Kooperatifler adına basın bildirisini okuyan Tütünçiftlik Sahili Koruma ve Güzelleştirme Derneği Yaprak Fidancı, “Yüzde 40’ı Kocaeli’de olmak üzere, Yalova-Altınova, İstanbul-Tuzla üçgeninde yüzlerce tersaneyle denizimiz, havamız, derelerimiz, yeraltı sularımız, onlarca yıldır vahşice kimyasal ve fiziksel kirliliğe maruz bırakılmıştır. Sadece bu basit rakamlar bile şehrimizin çevre yükünü göstermeye yeter.
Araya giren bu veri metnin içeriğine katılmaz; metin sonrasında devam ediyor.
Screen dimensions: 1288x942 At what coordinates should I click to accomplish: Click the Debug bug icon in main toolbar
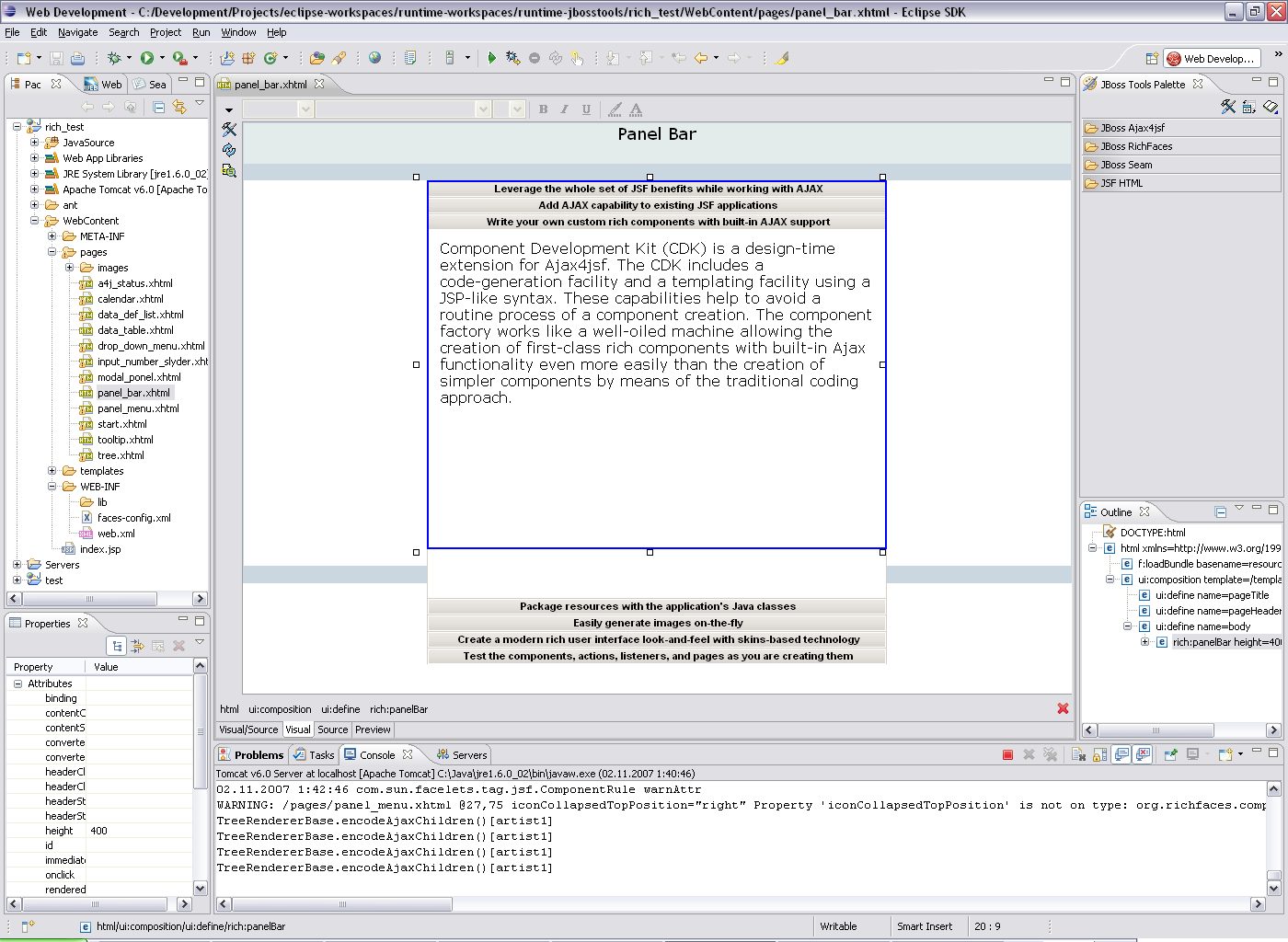114,58
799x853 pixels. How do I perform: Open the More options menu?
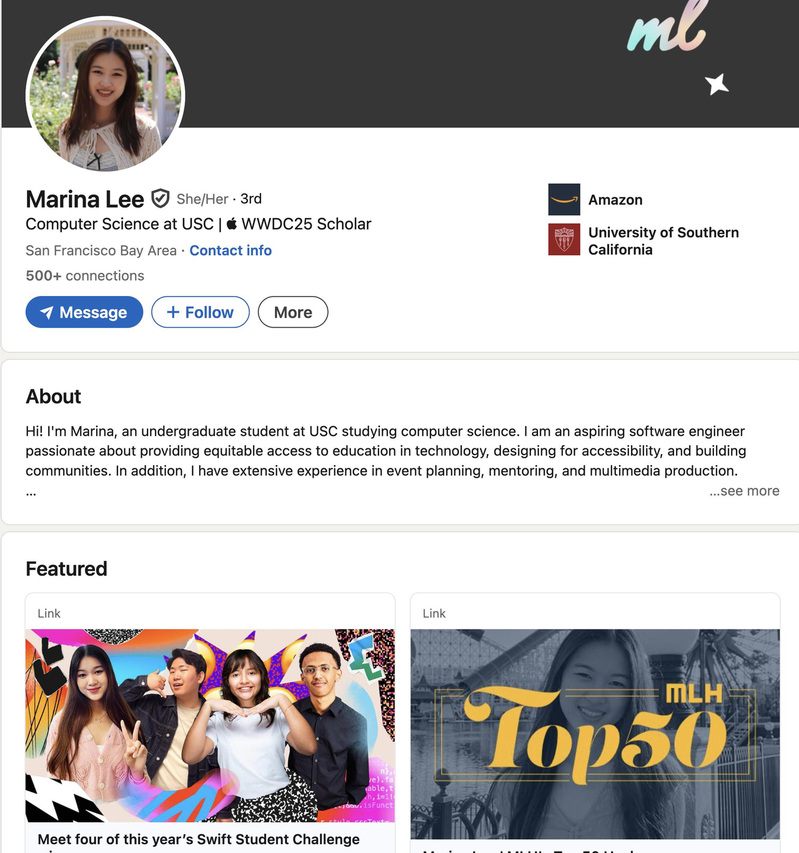pyautogui.click(x=293, y=312)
Üstelik mevcut kontrolsüz sanayileşme, limanlaşma ve tersaneler yetmezmiş gibi, her gün yeni tesislere ve devasa üretim-kapasite artışlarına izin verilmektedir. Kaza risklerinin yanında şehrimizde her gün, her yaştan hemşehrimizi kanser, astım-alerji, koah, metabolizma, kalp hastalıkları nedeniyle kaybediyoruz. Her dakika yeni hastalar eklenip, bebeklerimiz teşhisi konamayan türlü çeşit hastalıkla doğuyor. Ancak bu durum birer rakam olarak değerlendiriliyor. Değiştirmek için hiçbir şey yapılmayıp, son derece doğal karşılanıyor. Tıpkı İzmit Körfezinde, Marmara Denizinde iki aydır yaşanan deniz salyasının doğal karşılanması gibi. Ne balıklar, ne kuşlar, ne de bizler birer rakam, madde, malzeme değiliz. canız, canlıyız” dedi.

‘GELECEK NESİLLERİMİZE KARŞI EKOLOJİK SUÇTUR’
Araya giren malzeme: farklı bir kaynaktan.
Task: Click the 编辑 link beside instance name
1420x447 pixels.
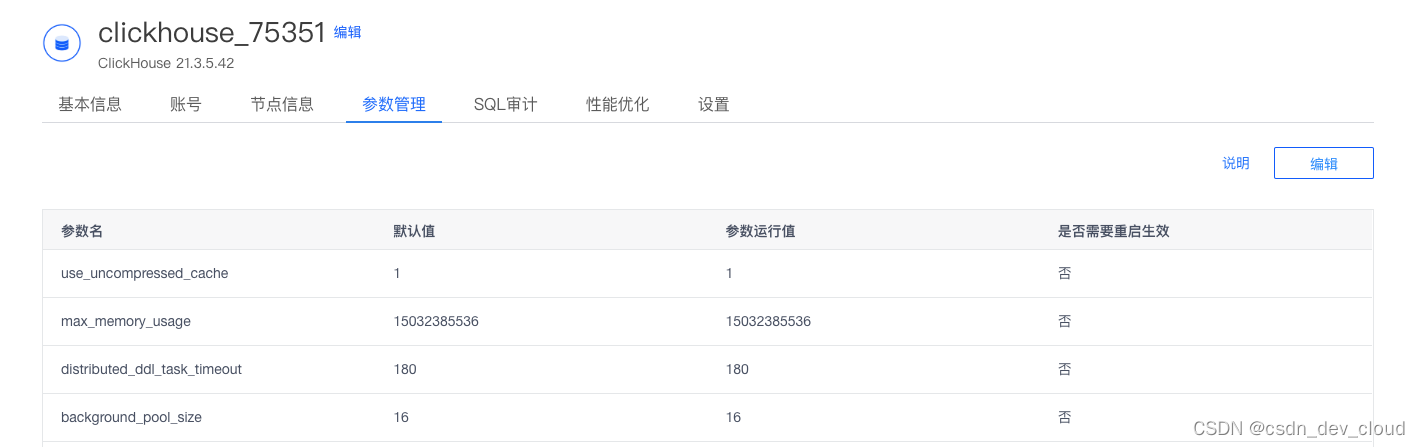Action: tap(347, 32)
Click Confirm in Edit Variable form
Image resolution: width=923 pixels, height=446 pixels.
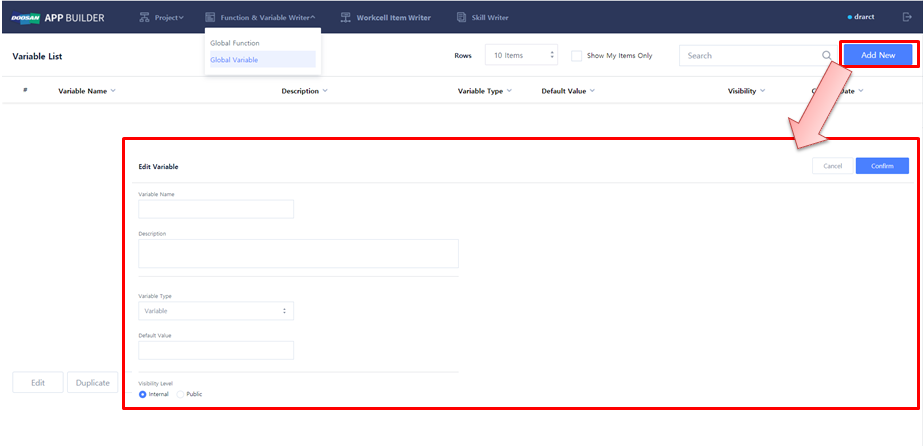click(882, 166)
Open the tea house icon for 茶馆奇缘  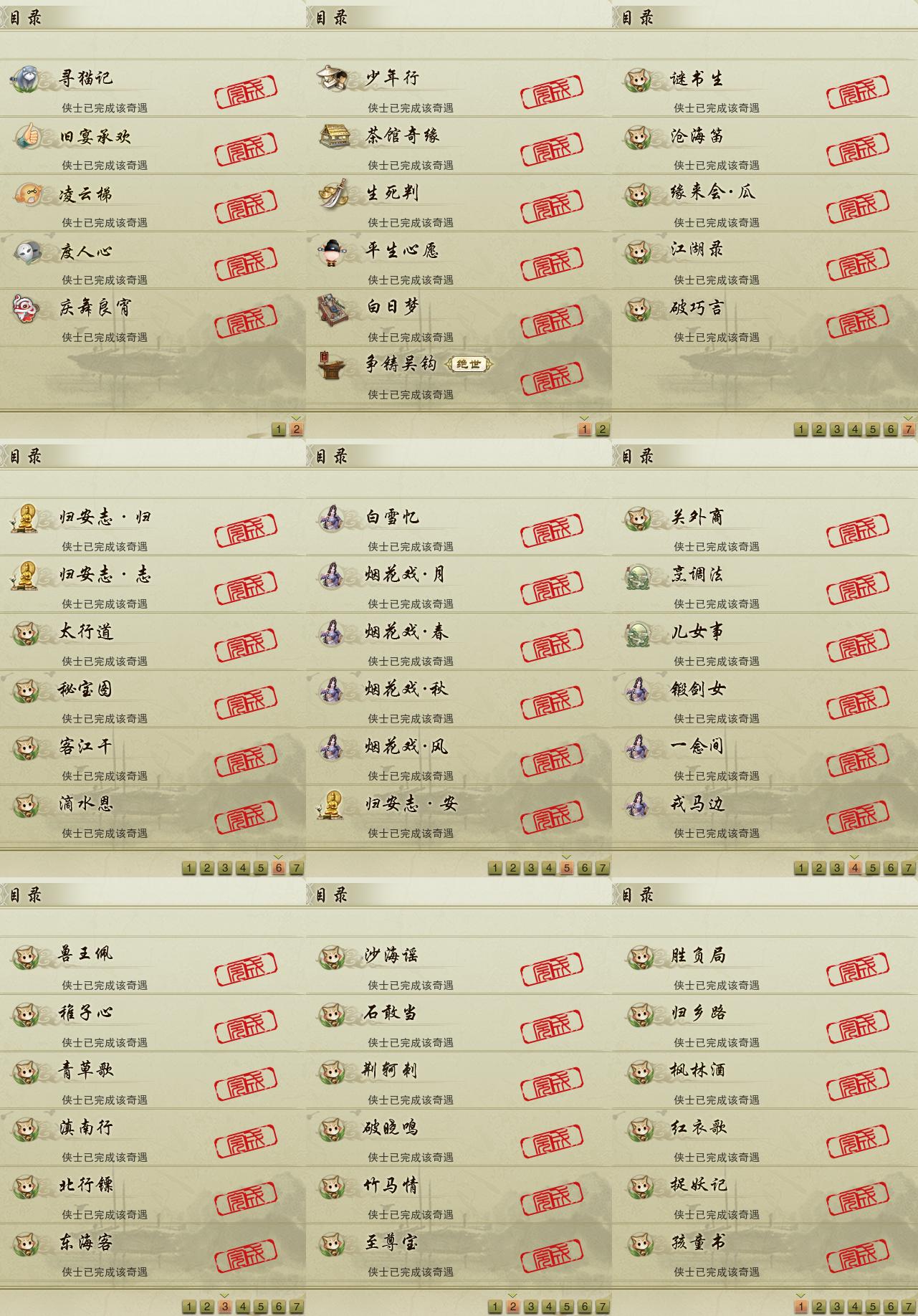click(333, 135)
Deniz salyası sorununun ortadan kaldırılması için, ilgili kurumların bir araya gelerek çalışma başlatması gerektiğini söyleyen Fidancı, “Siyasi farklılık gözetmeden ‘ama’ demeden hemen bir araya gelin. Çünkü denizimiz, havamız, suyumuzla birlikte acı çekerek ölüyoruz. Anayasa ve kamudan gelen gücünüzü acilen bizleri yaşatmak üzere kullanın. Doğru uygulamaları dünyanın neresindeyse bulup, hayata geçirin. Şehirlerimizde yeni sanayi tesislerine, liman, tersane, kimyasal depolama alanlarına izin vermeyin, mevcuttakilere de üretim ve kapasite artış izni vermeyin. Çevre ve sağlığa etkileri bütünsel olarak değerlendirilmeden sanayiye bonkörce verilen, dolgu, dip tarama ve üretim-kapasite artış izinleri vahşi olduğu kadar gelecek nesillerimize karşı ekolojik suçtur. Bu izinleri verip, suça ortak olmayın. Verdiğiniz izinleri de iptal edin” diye konuştu.

‘DENİZİMİZ SALYA KEFENİYLE KAPLANIP, YOĞUN BAKIMA ÖLMEYE YATIRILMIŞTIR’

Marmara Denizi ve İzmit Körfezi’nin, akıntısı, sıcaklığı, tuzluluk oranı gibi nadir özellikte bir geçiş denizi olduğunu vurgulayan Fidancı, sözlerini şöyle noktaladı:
“Geçmişte son derece zengin bir her türlü deniz canlısına sahipken, temel konular bile değerlendirilmeden üstünkörü verilen izinler yüzünden döngü bozulmuş, besin zinciri kırılmıştır. Bu yıl erken kapanan balık sezonu, gelecek yıl ve sonrasında belki de hiç olmayacaktır. Deniz salyası, balıkçı ağları ve teknelere çok ciddi zararlar verdi. Balıkçılarımızın bu zararı giderecek gücü zaten yoktu balık olsa bile denize çıkmaları imkansız hale gelmiştir. Çevrenin korunması için ceza bir yöntem değildir, aksine kirletilmesi için adeta teşvik edici olmaktadır. Doğaya bedel biçilemez. Acilen temiz, ahlaklı sanayiye geçilmelidir. Denizimiz salya denilen bir kefenle kaplanıp yoğun bakıma ölmeye yatırılmıştır. Derhal tedavisini uygulayıp kefenini yırtın ve denizlerimizi bize geri verin”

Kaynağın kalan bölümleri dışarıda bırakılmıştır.